Sure, throwing money at problems can usually solve them, but this sort of defeats the purpose of geo-arbitrage in the first place!
In our case, the Tako family recently moved from the Seattle area to a small town not far from Tucson, Arizona. This was a move of about 1500 miles (2414 kilometers). Generally speaking, Arizona is considered a “lower cost” state, but the numerous issues we’ve run into during our move have actually made it very costly.
Today I’m going to walk you through some of the “expensive challenges” we ran into, and let you know the financial realities of our own geo-arbitrage adventure. It’s been a frustrating move to say the least, because we’ve run into a ton of problems (both large and small).
Read on to find out exactly how much this geo-arbitrage move cost us!
A Housing Slowdown
If you’re a frequent reader of this blog, you probably know that we put our house up for sale the last week of June 2022. The plan was to put the house on the market right after the kids got out of school.
On the surface this plan seemed good — In the first half of 2022, the housing market was doing awesome (some might even say ‘hyper-active’). Most houses would see multiple offers in about week. Typically above asking price too!
It seemed like a good time to sell.
Unfortunately our timing was terrible! The housing market shifted dramatically in the two weeks before we listed our home. Interest rates shot-up to decade highs, and buyers dried-up overnight. Uh oh!
While some home sellers can afford to wait months and months for their home to sell, we had a tight deadline. We needed to move to our new home quickly, and have a new address before August 3rd (the school year starts here on August 3rd).
I didn’t plan on having our house sitting on the market for an extended period of time, but that’s how the cards played-out. There wasn’t anything I could do at that point. I literally locked the doors and drove off.
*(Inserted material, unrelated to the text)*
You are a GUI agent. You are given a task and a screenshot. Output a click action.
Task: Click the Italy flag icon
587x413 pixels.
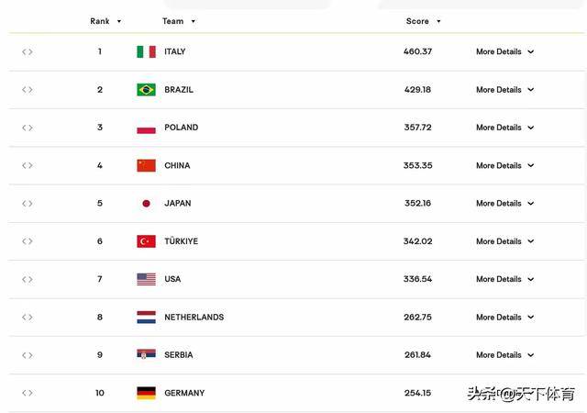[x=146, y=51]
This meant we had to sell our house entirely remotely, and this took a lot of trust on my part. Thankfully we had some very good neighbors in the area that were willing to keep an eye on the house (and mow the lawn) while it sat on the market for a longer than expected time.
This might not sound so bad until you realize that we had to pay both our mortgage ($2313 per month) AND pay rent at the new place in Arizona.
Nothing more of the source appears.